Congrats!!! How exciting! I'm happy for you 


Sent from Petguide.com Free App


----------



## cavon (Aug 10, 2010)

thanks, everybody!!!


----------



## lily cd re (Jul 23, 2012)

Congratulations to the three of you, both for your coming together as a family and for the great weekend you had at wine country. Since I have started bringing Peeves along with Lily for rally I can appreciate how hectic your weekend was...what ring, which dog, where did I leave my head????? 

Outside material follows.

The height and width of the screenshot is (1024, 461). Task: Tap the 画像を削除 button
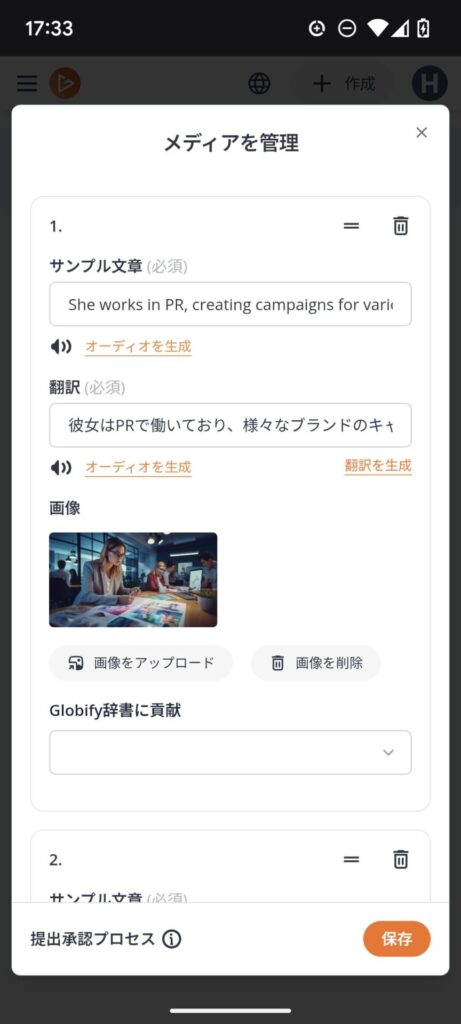[x=316, y=663]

Next year when the wine country circuit moves to its new location at the NYS fairgrounds in Syracuse I think I will probably go there. I would hope that Lily will have figured out what she needs to get straight in her head for utility and that we will be starting to chalk up UDX legs and OTCH points which will need a bigger set of trials than my local Long Island end of September shows are likely to put together. I know we are bound to meet and hopefully this time next year we will be bragging together.


----------



## KristaLynn (Mar 22, 2012)

Way to go!! How exciting!!! I hope you do compete in brace, I for one have yet to see someone do it so if you do please have someone tape it as to see it done with poodles would naturally be the best.


----------



## lily cd re (Jul 23, 2012)

There was a person at Quinnipiac Poodle Club two weeks ago who did both rally pairs and novice brace with her two black spoos. It was really cool to see. I think breed specialty shows are often where you see those classes offered. We will want to see videos of the reds together when it happens.


----------



## cavon (Aug 10, 2010)

I do believe that we will be meeting up next year, Catherine! Finnegan should be ready for beginner agility and I will be looking to you for any tips and advice that you can offer.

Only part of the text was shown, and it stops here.